Goal of the exercise
Copy out the entries below exactly as they stand, but only from the line containing "犀牛Rhinoceros 8 V8.30.26103.11001" through the line containing "由wordpress强力驱动 (67, 2541)".

___ Supplied material

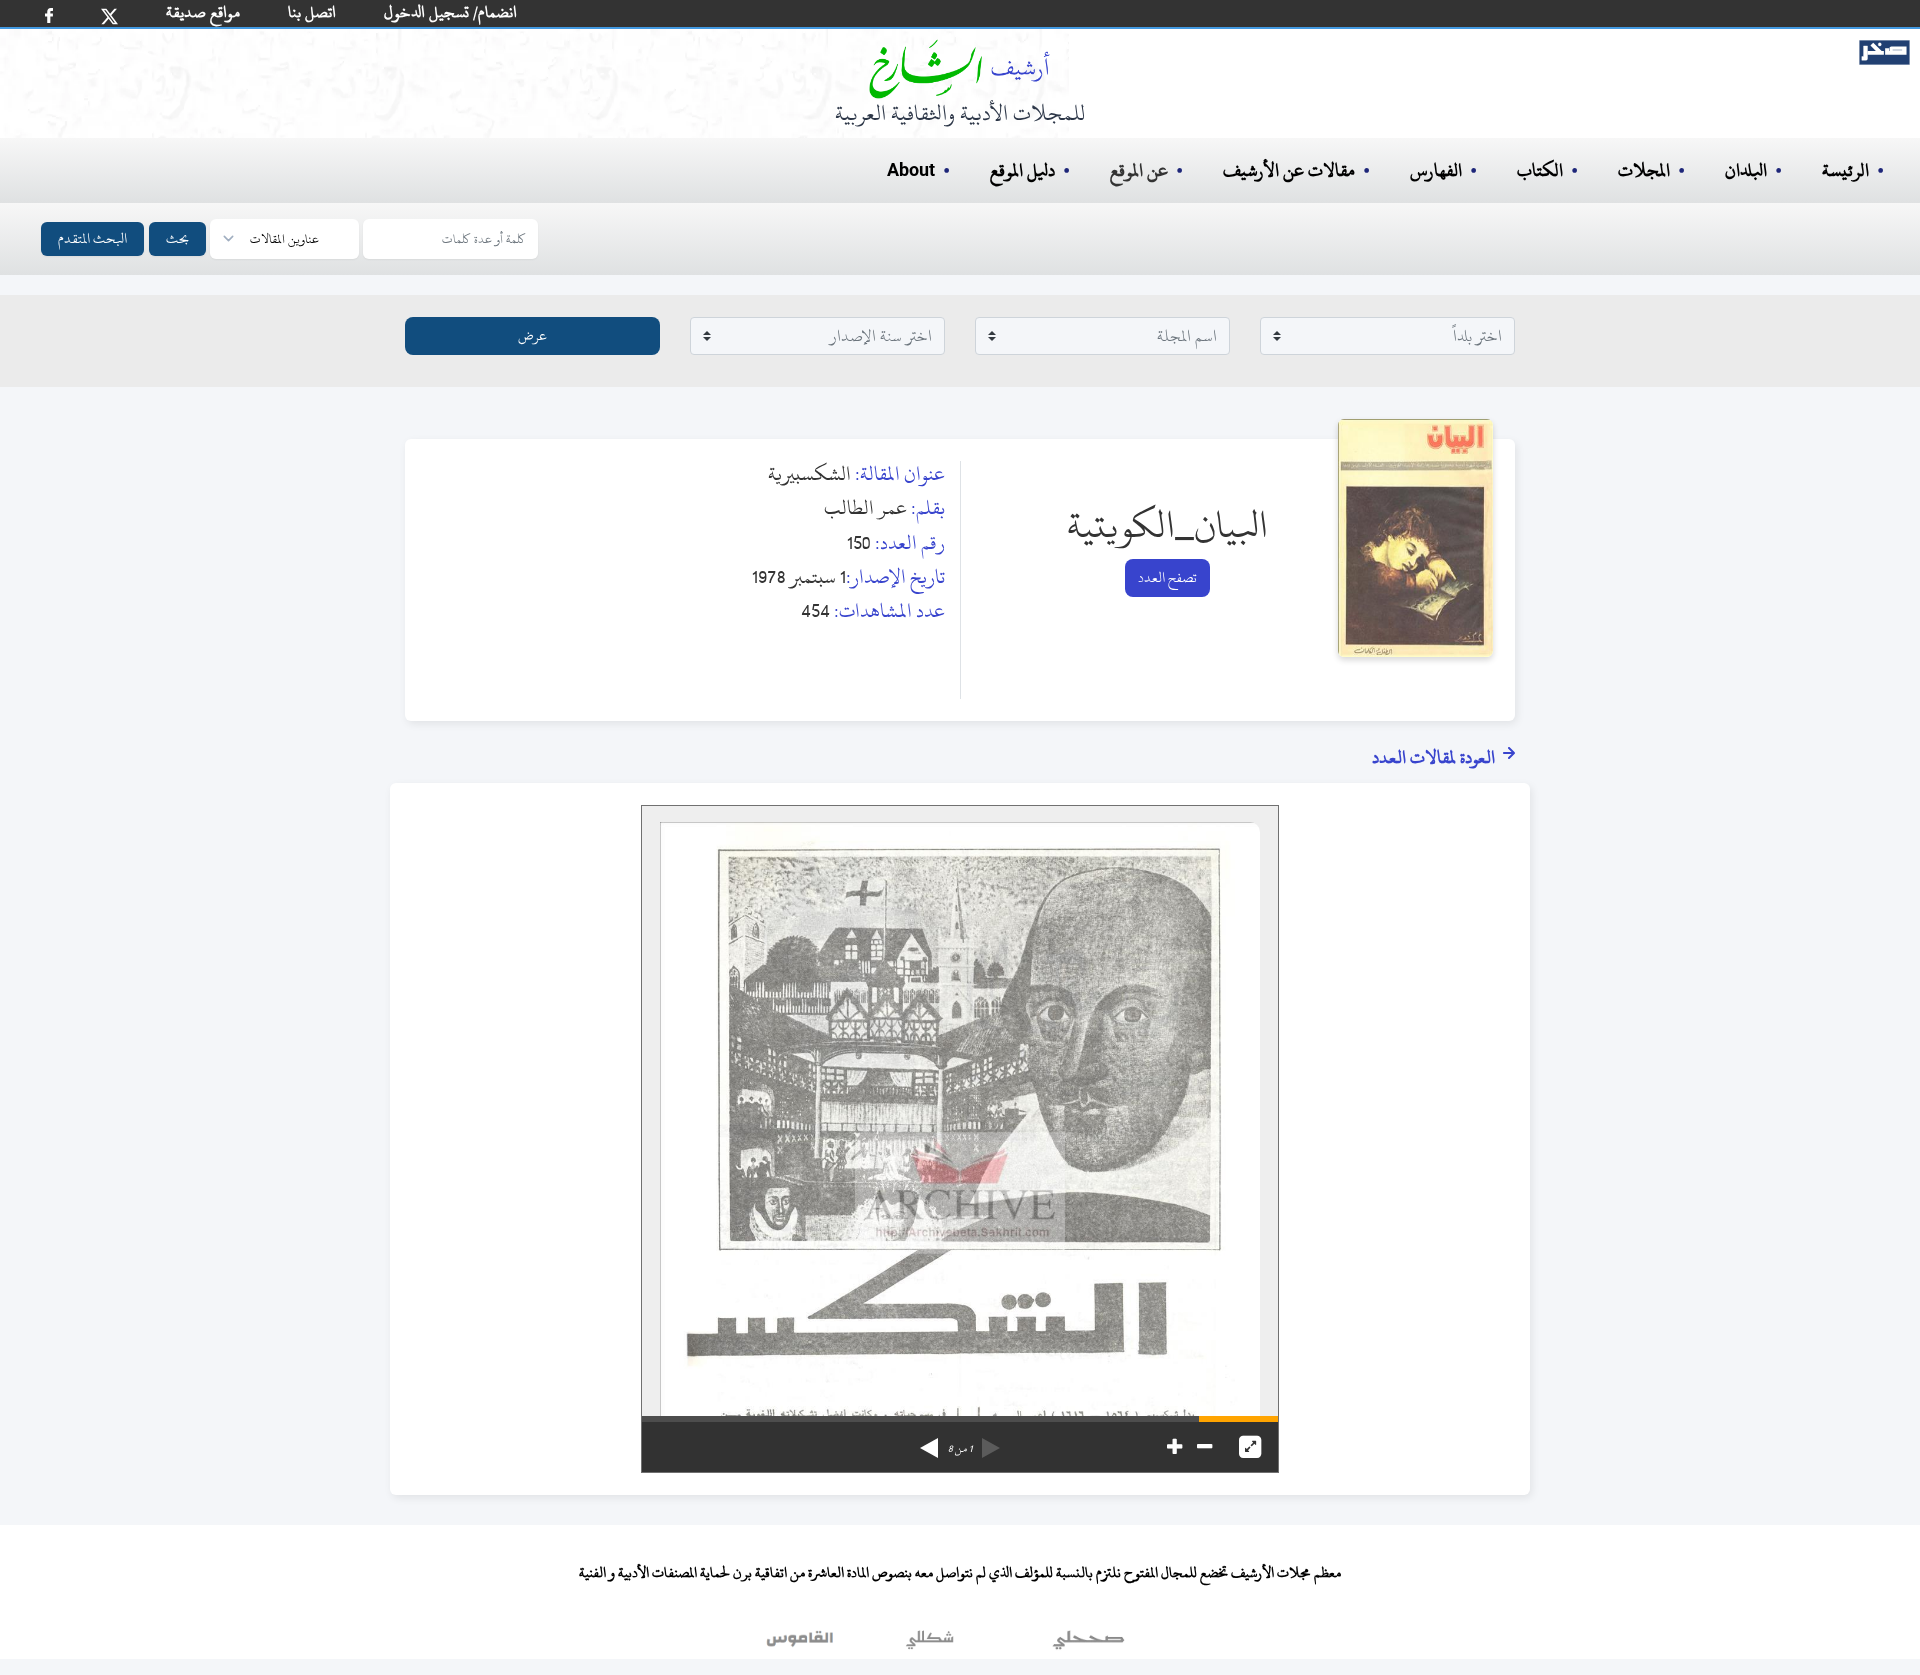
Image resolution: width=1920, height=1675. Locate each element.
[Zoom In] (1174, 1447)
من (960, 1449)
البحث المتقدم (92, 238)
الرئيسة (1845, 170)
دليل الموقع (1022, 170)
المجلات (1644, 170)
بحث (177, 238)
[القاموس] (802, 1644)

______
___ Supplied material

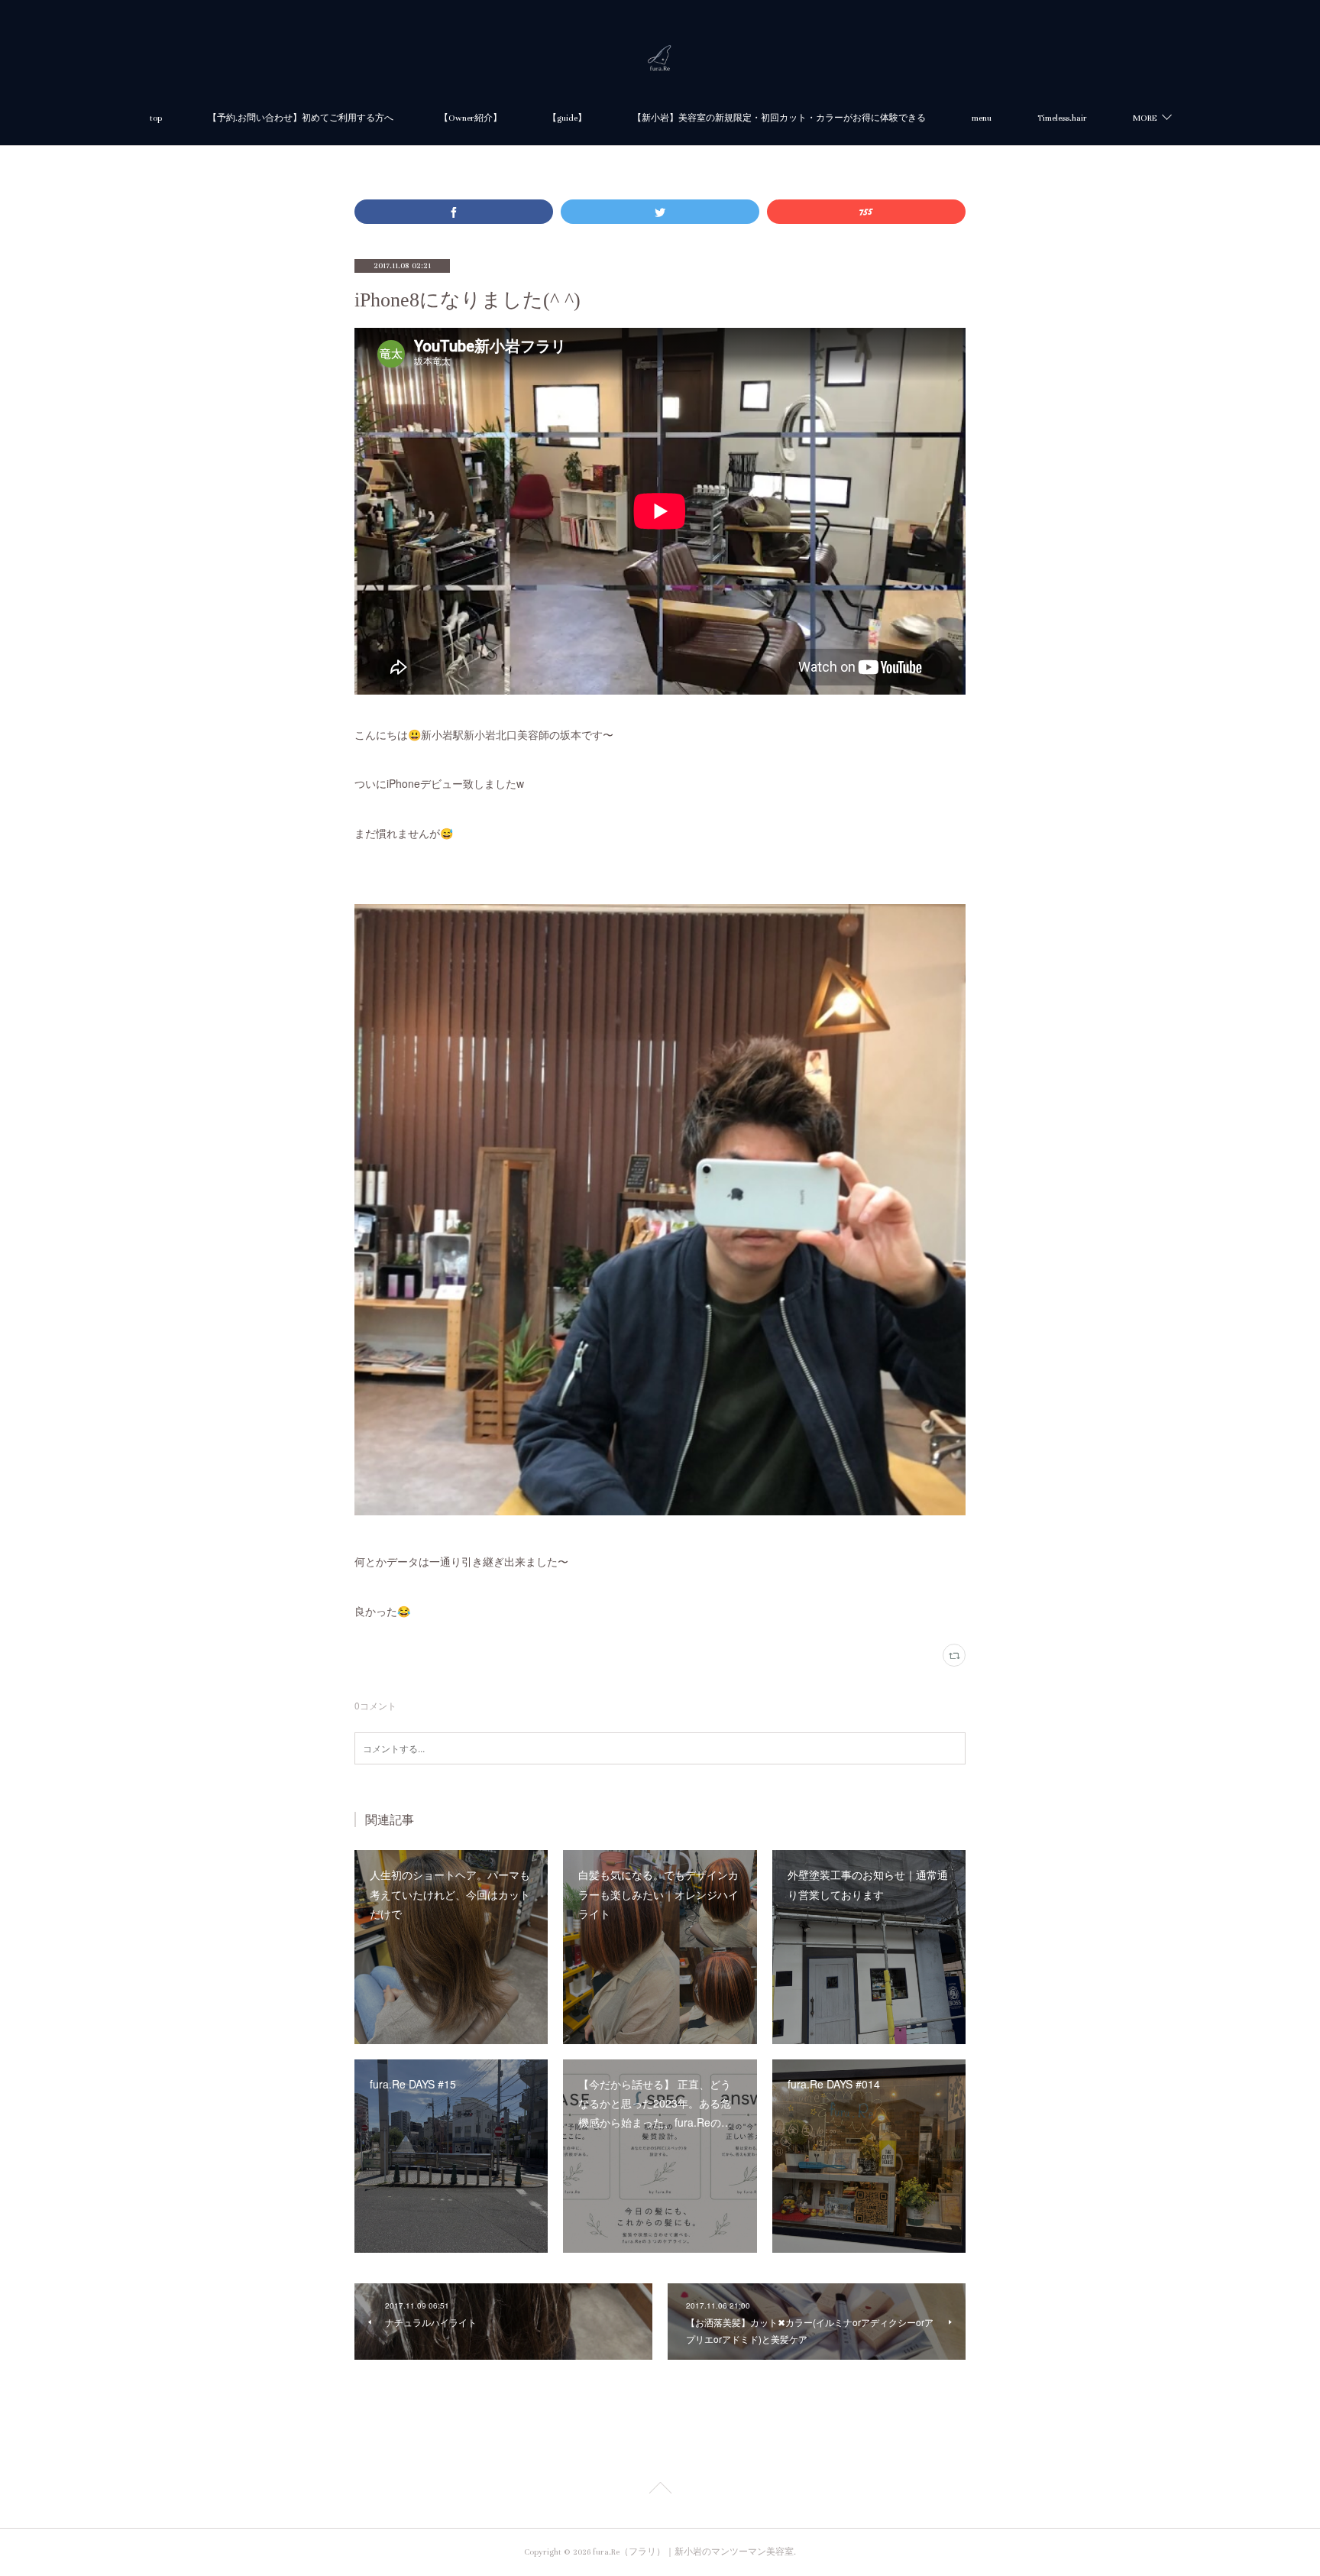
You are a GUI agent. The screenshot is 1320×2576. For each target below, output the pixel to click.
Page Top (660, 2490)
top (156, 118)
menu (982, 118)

______
___ Supplied material

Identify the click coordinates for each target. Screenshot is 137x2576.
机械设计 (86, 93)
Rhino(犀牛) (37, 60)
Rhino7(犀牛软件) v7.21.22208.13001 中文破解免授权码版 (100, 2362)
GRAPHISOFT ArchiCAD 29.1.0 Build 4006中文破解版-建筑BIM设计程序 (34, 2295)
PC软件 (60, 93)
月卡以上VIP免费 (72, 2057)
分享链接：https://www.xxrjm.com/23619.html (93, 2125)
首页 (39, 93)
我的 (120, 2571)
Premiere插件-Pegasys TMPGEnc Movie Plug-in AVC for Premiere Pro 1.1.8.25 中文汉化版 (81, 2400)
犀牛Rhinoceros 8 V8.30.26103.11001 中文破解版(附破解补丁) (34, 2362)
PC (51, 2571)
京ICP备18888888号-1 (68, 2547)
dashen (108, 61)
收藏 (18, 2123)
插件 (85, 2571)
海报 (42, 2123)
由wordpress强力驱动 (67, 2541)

______

Written response
犀牛Rhinoceros 8 V8.30.26103.11001 中文破解版(附破解补丁) (34, 2362)
PC (51, 2571)
京ICP备18888888号-1 (68, 2547)
dashen (108, 61)
收藏 (18, 2123)
插件 (85, 2571)
海报 (42, 2123)
由wordpress强力驱动 (67, 2541)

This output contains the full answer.